------ Texte fourni ------
Intervention de Enrique Martinez

Commission des affaires économiques — Réunion du 19 février 2020 à 9h30
Audition de M. Enrique Martinez directeur général du groupe fnac darty

Enrique Martinez, directeur général du groupe Fnac Darty :

Membre du groupe depuis vingt et un ans, j'en suis le principal dirigeant depuis 2017. Les défis sont énormes. En France, le commerce a été affecté, notamment ces deux dernières années, par certains mouvements dans des périodes critiques, dont les fêtes de fin d'année. Mais les difficultés tiennent principalement à l'énorme pression des acteurs mondiaux du digital, qui ont profondément modifié les règles du jeu dans le secteur de la distribution. Les pure players ont des moyens illimités leur permettant d'avoir des pertes importantes sur leur activité commerciale, ce qui n'est pas à la portée des acteurs du commerce traditionnel. Ils ont ainsi pu faire progresser très significativement la vente en ligne.

Nous avons en France et en Europe des champions de la distribution qui se battent pour rester présents sur les marchés. Ailleurs dans le monde, les acteurs du commerce traditionnel qui étaient un peu faibles ont disparu. Mais nous sommes confrontés à des fermetures de commerces physiques, et le phénomène risque de s'aggraver dans le futur.

Voilà quatre ans que la Fnac et Darty font partie du même groupe. C'était une chance inouïe pour créer un vrai champion de la distribution des produits électroniques, électroménagers et culturels. Cela nous a donné une taille suffisante pour pouvoir investir davantage sur l'expérience client et rester leader sur toutes nos catégories des produits en France. Le modèle que nous développons est complètement différent de celui des pure players. Notre réseau de magasins est extraordinaire. Nous continuons à le développer partout en France. Nous avons bâti un modèle complémentaire entre le physique et le digital.

Les clients veulent la simplicité et la facilité d'accès du digital. Mais l'expérience du magasin vient en complément. L'avantage concerne aussi l'économie et la responsabilité sociale des entreprises (RSE), car le coût des livraisons dans les centres-villes est élevé.

Le groupe est un acteur engagé de l'économie française et européenne. Nous prenons des initiatives pour qu'il puisse jouer un rôle de leader et de référent dans une économie de plus en plus circulaire. Nous avons 26 000 collaborateurs, dont 19 000 en France, et 600 magasins. Nous continuons à faire des ouvertures, grâce à une politique de développement de la franchise. Il a été décidé voilà quelques années de permettre à des entrepreneurs indépendants ayant souvent d'énormes problèmes économiques de s'associer à notre réseau. Cela a été un axe majeur de développement de notre activité.

Pour compléter notre offre, nous avons acquis Nature & Découverte, marque exemplaire, dont plus de 60 % des produits sont fabriqués en France, permettant de renforcer l'activité dans les magasins et sur internet. Nous développons l'enseigne dans d'autres pays.

Nous avons bâti des partenariats avec des groupes français, ayant constaté que, malgré notre taille, nos moyens étaient limités pour développer des activités ou des services. Les accords concernent des groupes comme Deezer, Orange ou Kobo.

Aujourd'hui, 20 % du chiffre d'affaires est généré en digital. Plus de la moitié de la volumétrie revient au magasin, permettant d'avoir un flux très significatif.
------ Données disponibles ------
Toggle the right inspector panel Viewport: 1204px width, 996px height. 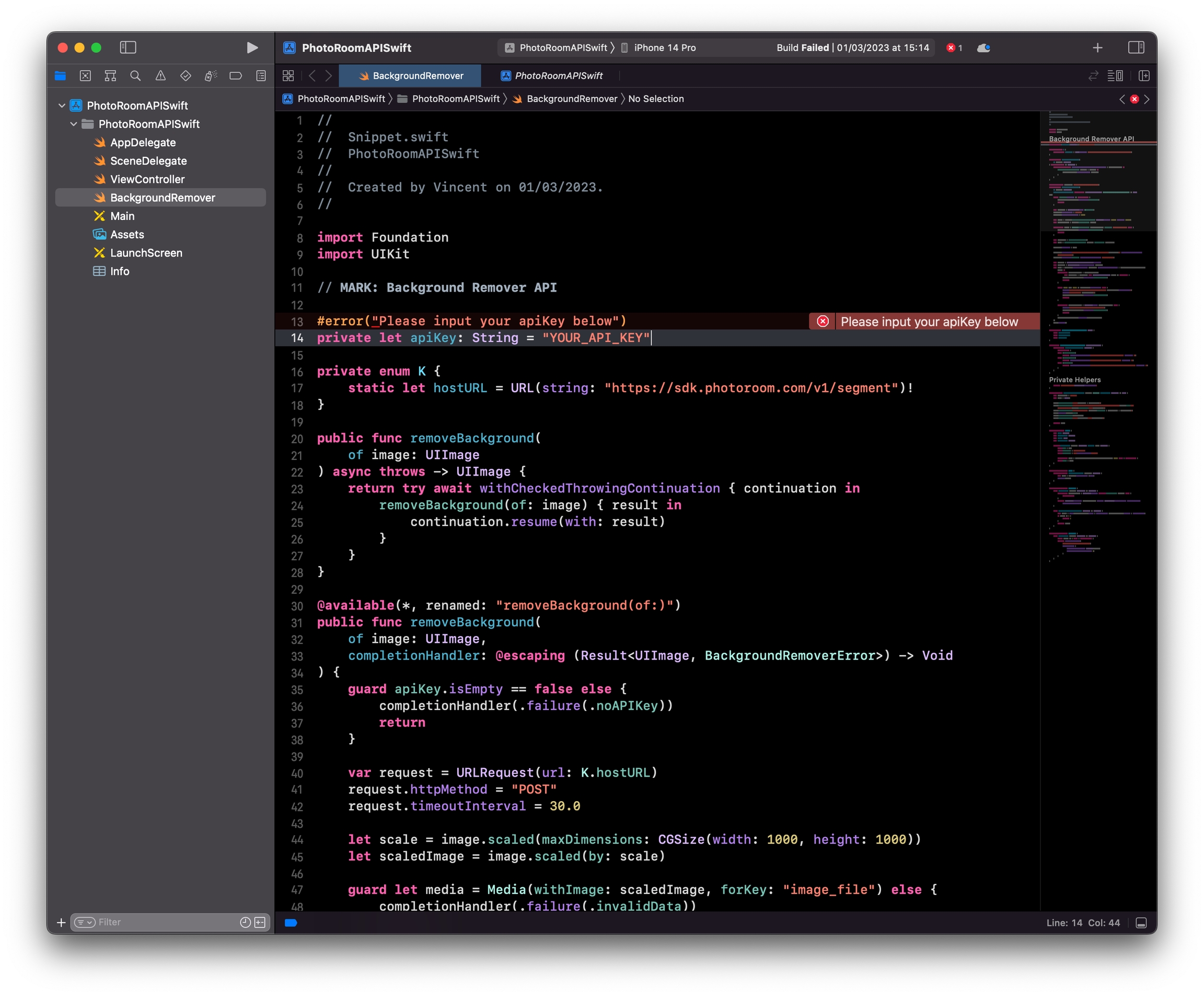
------
**L'exercice**
Poursuivez l'intervention du directeur général de Fnac Darty devant la commission des affaires économiques, en reprenant après sa dernière phrase.

**Résultat de l'exercice**
Nous avons un souci de qualité de l'expérience. Il y a plus de 5 millions de transactions par an, d'où un énorme besoin de formation et d'accompagnement.

Le groupe a une politique forte de recrutement de jeunes, avec plus de 1 000 contrats en alternance en France. Les possibilités de développement de carrière offertes à des jeunes à faible formation jouent un rôle d'ascenseur social. En outre, la politique de promotion interne est très affirmée, surtout dans les magasins.

Nous sommes, je pense, les mieux placés de notre secteur s'agissant de l'égalité entre les hommes et les femmes, qui représentent 38 % de nos effectifs. Le conseil d'administration est à parité, et il y a 40 % de femmes au sein du comité exécutif. De même, nous avons l'un des taux les plus élevés d'emploi de personnes handicapées, 5 %.

Les consommateurs sont de plus en plus sensibles aux effets de l'activité sur la planète. Historiquement, Darty a été un des groupes les plus mobilisés au monde en la matière, réparant plus de 1,2 million de produits chaque année. Plus de 2 000 personnes sont exclusivement dédiées à cette tâche, soit à domicile, soit en atelier.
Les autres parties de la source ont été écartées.